- Location: Bangkok, Thailand
- Date: 2 August 2008; 18 years ago
- Attack type: Murder by stabbing
- Victim: Khuan Phokaeng
- Perpetrator: Polwat Chinno
- Motive: Addiction to Grand Theft Auto IV and financial desperation

= Murder of Khuan Phokaeng =

2008 murder in Bangkok, Thailand

On 2 August 2008, 50-year-old taxi driver Khuan Phokaeng, was murdered in Bangkok, Thailand, by 18-year-old Polwat Chinno, (Note: Spelled Phalawat by some sources) a secondary school student who was addicted to playing the video game Grand Theft Auto IV, claiming during interrogation that he wanted to know if "pulling off a carjacking was as easy in real life as it was in the video game."

== Background ==
Khuan Phokaeng was, at the time of his murder, a 50-year-old taxi driver in Bangkok, though he was originally from Maha Sarakham province, in northeastern Thailand. (Note: Some sources describe Khuan as 54-year-old, while others as 50-year-old.)

Polwat Chinno was an 18-year-old secondary school student whose addiction to the video game Grand Theft Auto IV had become so severe that he told police that he needed money to play the game every day because his daily allowance of 100 baht did not support his habits, adding that his parents were civil servants and did not earn well. He lived with his parents and a younger sister. Despite the nature of his actions, Polwat's parents described him as "polite" and a "good student." His mother tearfully defended him following his arrest, warning parents about their children's video game addictions and vowing to not abandon her son. On the other hand, Polwat's father said that his family was hardworking and that they could not afford bail or defense counsel for Polwat.

== Murder ==
Late on the night of Saturday, 2 August 2008, Polwat flagged down a taxi in the Bang Phlat district, though he desisted from his intentions to rob the driver after seeing that many people were around. He subsequently purchased two knives using his allowance of 500 baht at a local retail store in the area and stopped another cab, driven by Khuan Phokaeng. According to his testimony, Polwat directed Khuan to drive to a dark street in the same district as a means to secure a successful robbery. Upon arriving at this place, Polwat pulled out the knife and threatened Khuan with it. Khuan resisted the assault and pulled out a metal bar from beneath his seat, fighting back at Polwat, who stabbed him more than 10 times in the ensuing confrontation.

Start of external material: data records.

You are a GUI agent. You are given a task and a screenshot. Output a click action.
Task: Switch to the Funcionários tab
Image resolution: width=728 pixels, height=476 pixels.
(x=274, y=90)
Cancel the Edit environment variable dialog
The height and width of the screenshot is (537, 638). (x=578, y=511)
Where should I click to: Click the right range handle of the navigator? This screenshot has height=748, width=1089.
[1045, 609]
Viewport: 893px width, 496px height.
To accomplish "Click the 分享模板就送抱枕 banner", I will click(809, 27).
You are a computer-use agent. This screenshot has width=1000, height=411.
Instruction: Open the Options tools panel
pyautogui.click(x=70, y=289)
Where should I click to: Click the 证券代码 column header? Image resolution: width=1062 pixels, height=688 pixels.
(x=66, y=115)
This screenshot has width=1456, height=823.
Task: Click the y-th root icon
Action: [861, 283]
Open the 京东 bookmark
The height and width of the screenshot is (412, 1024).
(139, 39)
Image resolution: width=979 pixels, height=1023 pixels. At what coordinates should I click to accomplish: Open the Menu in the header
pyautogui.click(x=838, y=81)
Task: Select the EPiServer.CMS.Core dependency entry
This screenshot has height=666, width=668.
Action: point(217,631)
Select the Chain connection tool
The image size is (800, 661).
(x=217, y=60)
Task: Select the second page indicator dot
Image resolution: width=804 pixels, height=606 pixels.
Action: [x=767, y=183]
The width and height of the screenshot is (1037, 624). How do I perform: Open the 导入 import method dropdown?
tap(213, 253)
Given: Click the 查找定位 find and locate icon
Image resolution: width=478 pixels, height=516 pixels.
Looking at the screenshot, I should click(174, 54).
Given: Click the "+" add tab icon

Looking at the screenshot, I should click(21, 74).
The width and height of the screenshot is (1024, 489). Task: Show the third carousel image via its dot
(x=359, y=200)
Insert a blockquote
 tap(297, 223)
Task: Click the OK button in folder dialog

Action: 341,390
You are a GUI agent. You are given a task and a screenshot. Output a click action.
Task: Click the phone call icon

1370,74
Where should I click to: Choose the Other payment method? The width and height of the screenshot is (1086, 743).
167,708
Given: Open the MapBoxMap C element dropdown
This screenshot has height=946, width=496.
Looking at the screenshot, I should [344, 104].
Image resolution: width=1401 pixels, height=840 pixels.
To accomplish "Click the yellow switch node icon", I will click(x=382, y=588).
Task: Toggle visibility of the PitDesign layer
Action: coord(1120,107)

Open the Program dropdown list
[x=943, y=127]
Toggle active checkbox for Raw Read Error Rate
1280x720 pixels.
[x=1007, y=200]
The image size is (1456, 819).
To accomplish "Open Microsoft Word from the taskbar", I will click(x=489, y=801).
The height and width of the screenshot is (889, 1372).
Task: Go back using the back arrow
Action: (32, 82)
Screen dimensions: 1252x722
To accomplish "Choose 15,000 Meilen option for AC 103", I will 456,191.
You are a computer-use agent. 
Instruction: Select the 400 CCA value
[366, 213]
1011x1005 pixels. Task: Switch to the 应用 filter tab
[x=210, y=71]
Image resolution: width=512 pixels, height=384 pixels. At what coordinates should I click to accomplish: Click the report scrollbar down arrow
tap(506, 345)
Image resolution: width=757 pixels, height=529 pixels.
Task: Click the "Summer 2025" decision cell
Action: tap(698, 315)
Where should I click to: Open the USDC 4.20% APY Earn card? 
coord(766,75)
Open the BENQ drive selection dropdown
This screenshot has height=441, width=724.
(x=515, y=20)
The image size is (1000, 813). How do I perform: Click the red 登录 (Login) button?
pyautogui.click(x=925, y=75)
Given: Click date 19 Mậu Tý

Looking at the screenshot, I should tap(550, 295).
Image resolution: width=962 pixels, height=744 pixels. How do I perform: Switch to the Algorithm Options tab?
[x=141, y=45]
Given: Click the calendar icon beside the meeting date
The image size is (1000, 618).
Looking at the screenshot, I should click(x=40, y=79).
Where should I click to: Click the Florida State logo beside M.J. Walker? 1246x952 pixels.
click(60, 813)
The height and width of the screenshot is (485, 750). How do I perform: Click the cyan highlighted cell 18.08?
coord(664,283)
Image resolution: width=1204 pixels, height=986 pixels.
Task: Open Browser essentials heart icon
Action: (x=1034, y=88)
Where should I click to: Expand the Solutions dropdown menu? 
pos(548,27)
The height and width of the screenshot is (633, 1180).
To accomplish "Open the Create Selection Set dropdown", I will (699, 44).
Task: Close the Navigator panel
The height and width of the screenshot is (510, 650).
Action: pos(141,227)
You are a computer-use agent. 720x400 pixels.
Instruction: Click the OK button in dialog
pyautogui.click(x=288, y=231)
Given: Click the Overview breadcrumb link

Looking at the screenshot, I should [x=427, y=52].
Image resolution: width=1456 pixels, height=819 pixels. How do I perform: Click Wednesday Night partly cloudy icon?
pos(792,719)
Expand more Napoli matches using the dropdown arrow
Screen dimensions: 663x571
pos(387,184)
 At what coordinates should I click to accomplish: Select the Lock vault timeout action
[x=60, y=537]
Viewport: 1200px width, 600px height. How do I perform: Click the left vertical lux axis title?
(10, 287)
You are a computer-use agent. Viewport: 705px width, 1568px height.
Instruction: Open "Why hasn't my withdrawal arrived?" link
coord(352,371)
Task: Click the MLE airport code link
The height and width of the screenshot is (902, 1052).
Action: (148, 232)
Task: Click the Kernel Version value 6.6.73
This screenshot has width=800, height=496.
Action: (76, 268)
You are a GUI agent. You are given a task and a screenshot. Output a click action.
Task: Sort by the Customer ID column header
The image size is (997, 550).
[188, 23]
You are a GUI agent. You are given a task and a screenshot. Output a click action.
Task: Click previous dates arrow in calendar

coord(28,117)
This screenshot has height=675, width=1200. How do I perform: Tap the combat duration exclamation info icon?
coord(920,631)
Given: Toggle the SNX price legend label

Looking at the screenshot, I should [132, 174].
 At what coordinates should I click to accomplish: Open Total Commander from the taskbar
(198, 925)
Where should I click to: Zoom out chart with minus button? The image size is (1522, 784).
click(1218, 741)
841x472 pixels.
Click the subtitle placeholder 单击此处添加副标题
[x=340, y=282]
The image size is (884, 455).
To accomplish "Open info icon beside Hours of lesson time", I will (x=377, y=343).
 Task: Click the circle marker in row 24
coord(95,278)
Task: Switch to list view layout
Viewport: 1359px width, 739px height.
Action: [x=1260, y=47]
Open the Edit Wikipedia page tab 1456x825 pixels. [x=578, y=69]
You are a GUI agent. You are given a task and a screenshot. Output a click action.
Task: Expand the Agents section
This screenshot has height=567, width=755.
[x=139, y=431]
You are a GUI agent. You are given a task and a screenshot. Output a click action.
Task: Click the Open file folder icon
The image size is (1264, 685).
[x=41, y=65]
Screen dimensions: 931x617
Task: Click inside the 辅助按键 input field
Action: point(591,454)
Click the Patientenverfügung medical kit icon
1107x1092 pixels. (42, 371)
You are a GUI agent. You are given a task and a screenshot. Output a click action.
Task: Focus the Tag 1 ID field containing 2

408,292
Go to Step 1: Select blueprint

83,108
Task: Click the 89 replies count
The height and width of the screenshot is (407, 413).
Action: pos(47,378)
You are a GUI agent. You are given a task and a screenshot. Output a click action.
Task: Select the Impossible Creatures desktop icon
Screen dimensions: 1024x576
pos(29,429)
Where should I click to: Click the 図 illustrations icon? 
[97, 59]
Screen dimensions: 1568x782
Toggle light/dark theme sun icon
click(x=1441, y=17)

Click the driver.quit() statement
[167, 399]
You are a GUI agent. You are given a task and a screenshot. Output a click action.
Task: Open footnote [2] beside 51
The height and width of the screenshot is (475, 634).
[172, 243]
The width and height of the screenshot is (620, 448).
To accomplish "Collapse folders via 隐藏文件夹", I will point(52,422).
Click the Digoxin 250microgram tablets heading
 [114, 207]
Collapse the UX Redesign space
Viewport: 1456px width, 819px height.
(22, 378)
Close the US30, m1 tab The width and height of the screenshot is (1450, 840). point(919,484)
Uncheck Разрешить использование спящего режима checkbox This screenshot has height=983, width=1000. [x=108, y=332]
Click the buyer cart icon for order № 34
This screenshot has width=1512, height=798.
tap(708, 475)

After severely wounding Khuan, Polwat took control of the car and drove off. He was arrested hours later, on Sunday 3 August, while trying to steer the car backwards out of a Bangkok street. Neighbors in the area called police after hearing Polwat constantly honk the horn and reverse into a dead end. When police arrived, Polwat briefly barricaded himself inside the car until police were able to arrest him. Khuan was found dead inside the cab.

== Aftermath ==
Polwat was charged with armed robbery resulting in death (murder) and possession of a weapon. Under those charges, Polwat was eligible for the death penalty by lethal injection. In the hours following the arrest, Polwat was held pending further investigations. He confessed to the crime, saying that he wanted to imitate the game Grand Theft Auto IV and that he was tired of not having enough money to afford his gaming habits. Polwat also stated that his father "drank too much" and physically abused his mother. When asked about any addiction, Polwat denied substance dependence and gambling, additionally denying premeditation to murder, instead saying that it was a robbery gone wrong.

During the interrogations, Polwat also confessed to having wanted to see if carjacking was "as easy in real life as it was in the game," referring to GTA. The following day, the Manager Daily reported that police were preparing a reenactment of the crime scene and that they believed that Polwat did not suffer from any mental illness that impeded him from knowing right from wrong. The newspaper added that investigators would oppose the possibility of bail in the indictment hearing against Polwat before the Taling Chan Provincial Court.

Although the specifics of Polwat's legal fate are not widely known, his case prompted a nationwide ban on the sale of Grand Theft Auto, especially Grand Theft Auto IV, which was then on sale in Thailand. The killing of Khuan also led to social debate about video game addiction among children and teenagers, as well as business responsibility over the effects of these games on young people's mental health. Manon Phokhaeng, the 25-year-old son of the victim, filed a lawsuit against New Era Interactive Media, the Thai distributor of the game. The company issued a statement expressing regret for the killing.

Before the murder of Khuan, the Ministry of Culture had sought regulations in the sales of games like GTA. After the killing, an official inside the ministry stated that the "time bomb had exploded" and that it could worsen, adding that "today it was a cab driver, but tomorrow it could be a video game shop owner." The government subsequently tagged 10 video games as violent, including Resident Evil 4, God of War, Hitman: Blood Money, Killer7, The Godfather, and Manhunt, among others.